■ WHAT THE TASK ASKS: Copy every line that contains the string "agent" from the entries below.

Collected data
- - - - - - -

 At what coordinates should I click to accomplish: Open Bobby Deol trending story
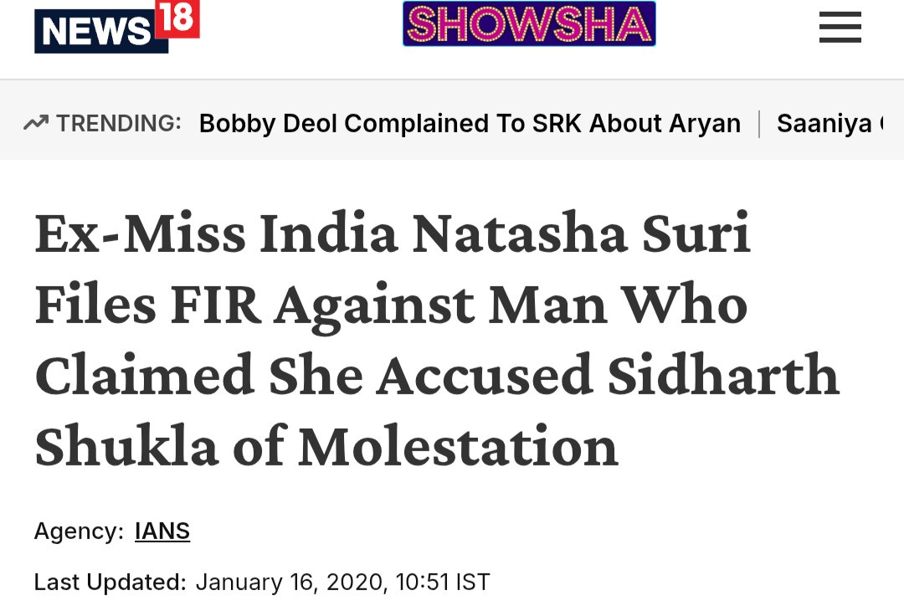click(x=470, y=124)
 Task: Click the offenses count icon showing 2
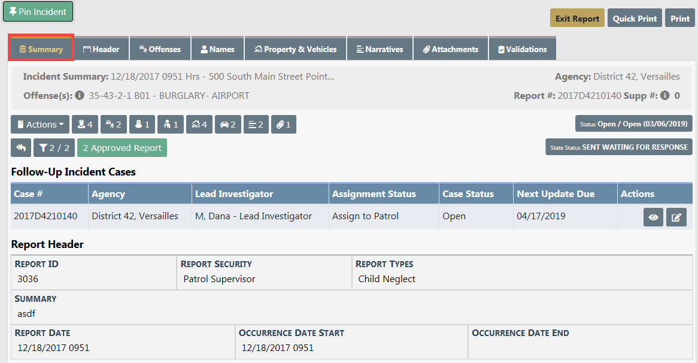(x=114, y=125)
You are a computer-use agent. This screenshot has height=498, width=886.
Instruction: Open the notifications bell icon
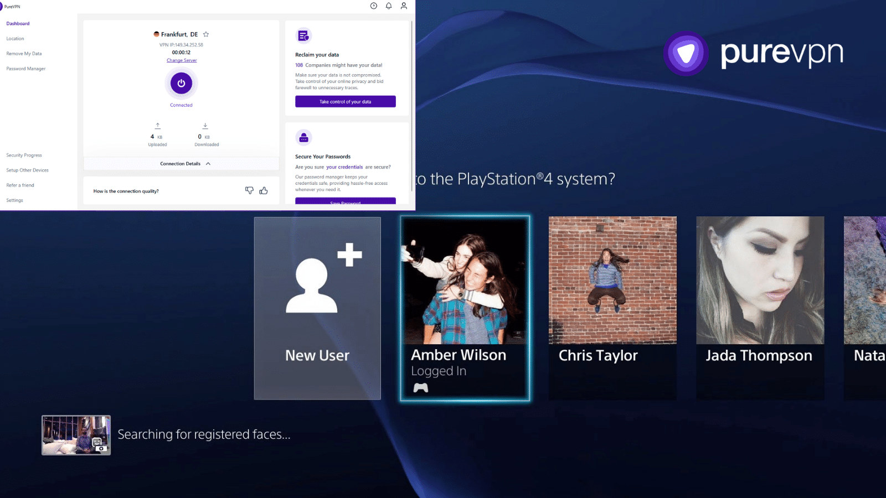389,6
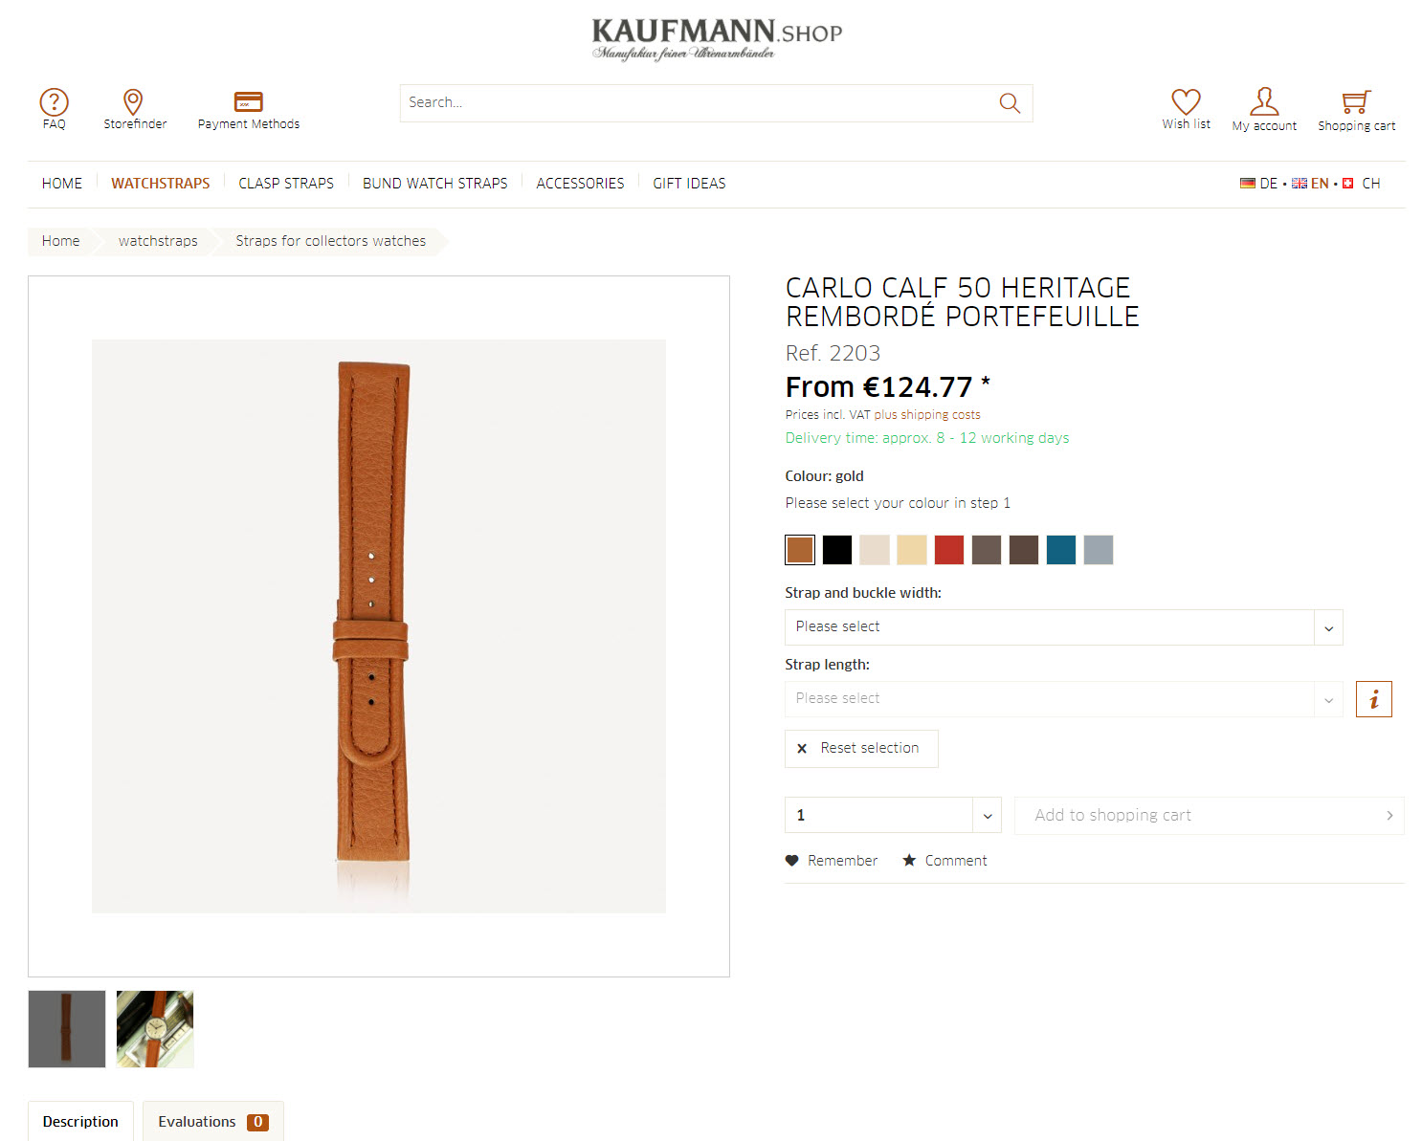Viewport: 1422px width, 1141px height.
Task: Expand Strap and buckle width dropdown
Action: 1063,627
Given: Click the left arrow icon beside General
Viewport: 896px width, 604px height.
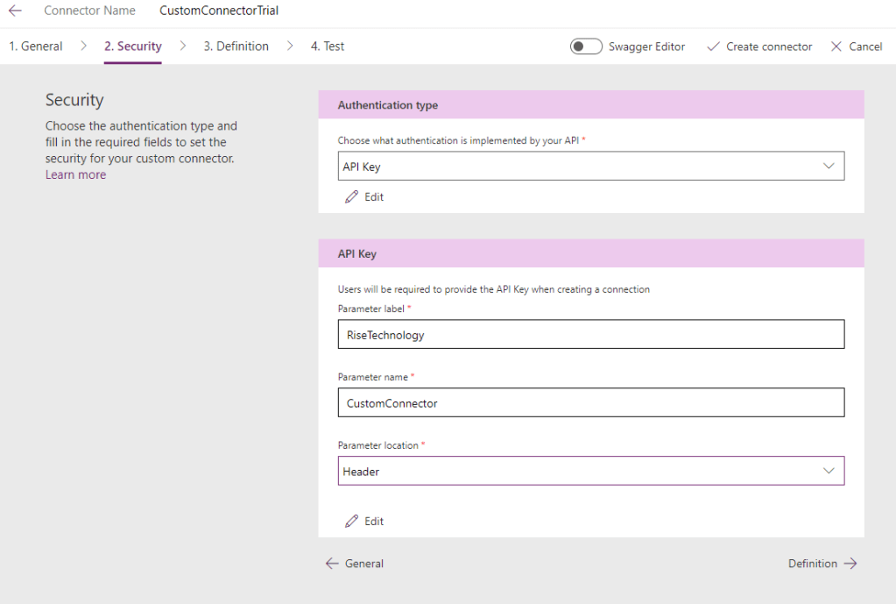Looking at the screenshot, I should (x=332, y=564).
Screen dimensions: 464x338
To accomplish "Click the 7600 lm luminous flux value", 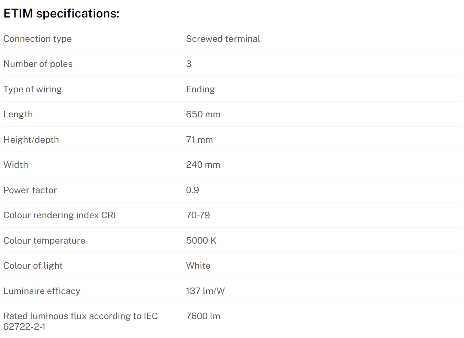I will [203, 316].
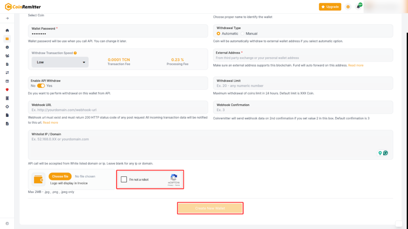Click the swap arrows icon in sidebar
This screenshot has width=408, height=229.
[7, 73]
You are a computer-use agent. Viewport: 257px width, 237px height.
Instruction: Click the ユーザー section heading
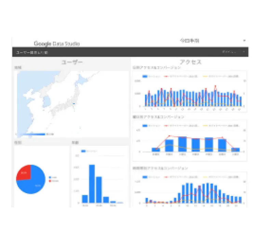pos(72,62)
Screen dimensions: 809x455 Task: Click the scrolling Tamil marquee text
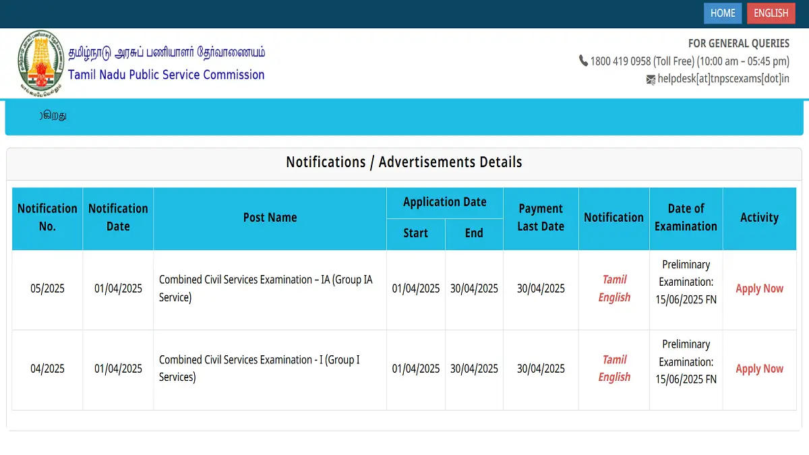(53, 115)
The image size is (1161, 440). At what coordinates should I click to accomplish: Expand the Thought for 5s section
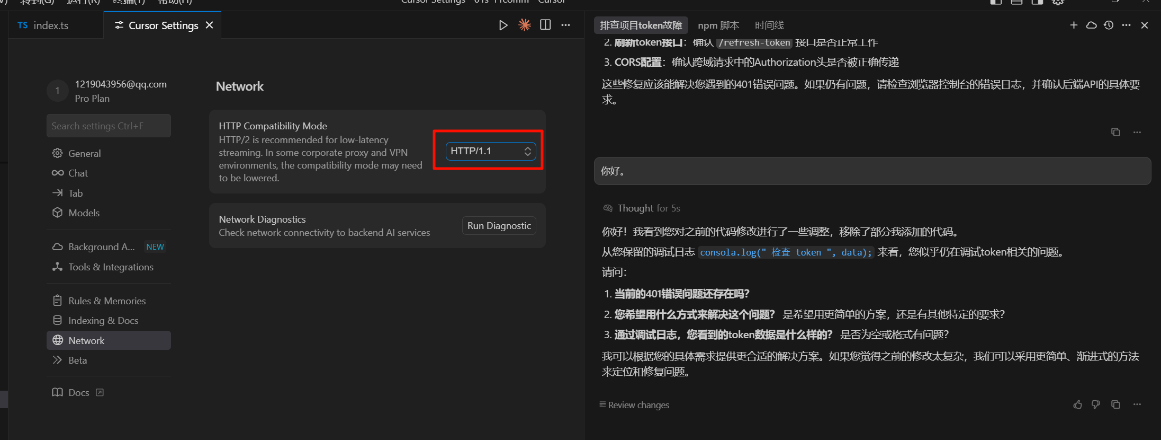point(641,208)
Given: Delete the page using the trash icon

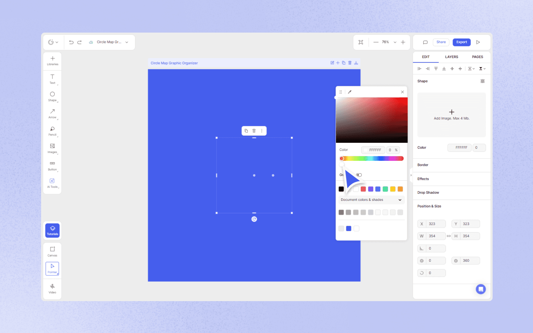Looking at the screenshot, I should tap(350, 63).
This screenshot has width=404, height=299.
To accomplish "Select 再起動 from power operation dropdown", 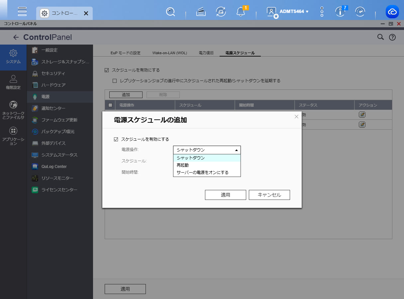I will pyautogui.click(x=183, y=165).
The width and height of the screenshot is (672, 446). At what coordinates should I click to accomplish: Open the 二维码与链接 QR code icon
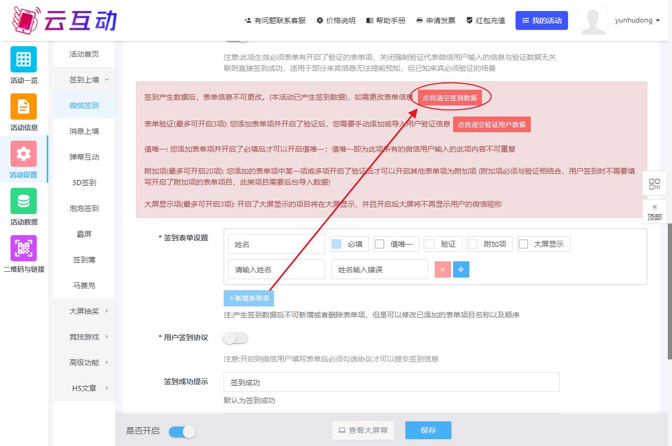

- - - - - - -

■ TASK SOLUTION:
You are a computer-use agent. This screenshot has height=498, width=886.
You are a computer-use agent. Viewport: 257px width, 237px height.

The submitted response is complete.